## Task prompt
Go through the material and copy every line in which "field" appears.

## Materials provided
= Beginning of Section =
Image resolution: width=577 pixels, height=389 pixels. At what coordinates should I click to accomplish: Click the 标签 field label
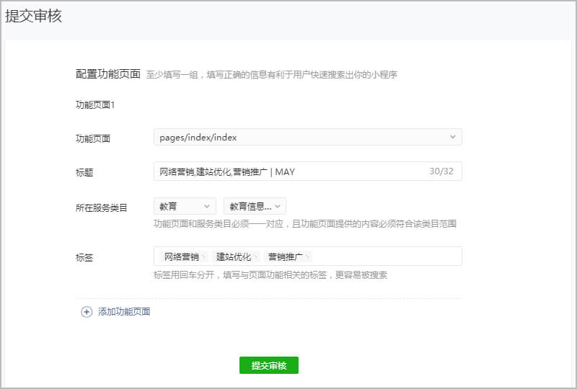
= End of Section =
= Beginning of Section =
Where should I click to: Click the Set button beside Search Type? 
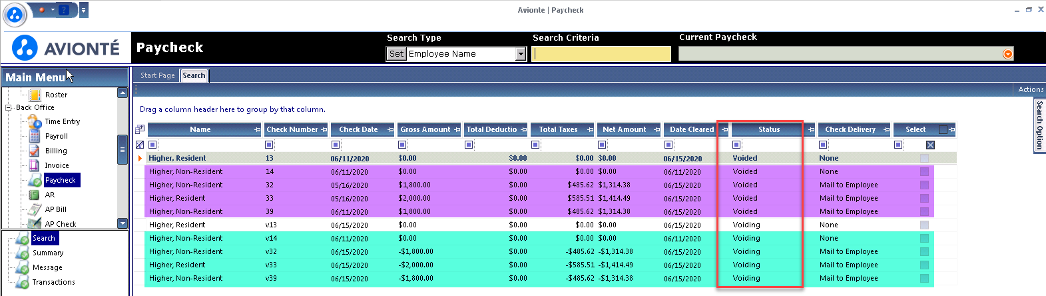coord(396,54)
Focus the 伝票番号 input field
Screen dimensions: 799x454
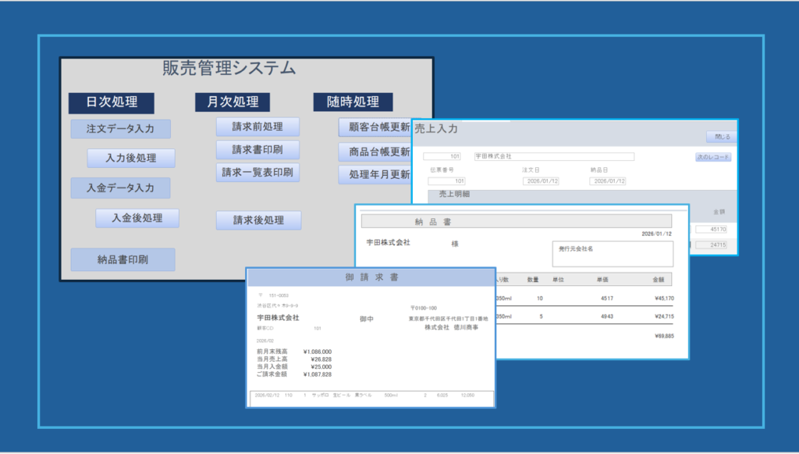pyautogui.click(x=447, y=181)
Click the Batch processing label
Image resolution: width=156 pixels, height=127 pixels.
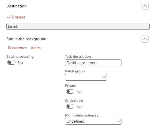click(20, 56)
= End of Section =
## Solution
Image resolution: width=577 pixels, height=389 pixels. At what coordinates should I click to accomplish: Click the 标签 field label
Focus the 伝票番号 input field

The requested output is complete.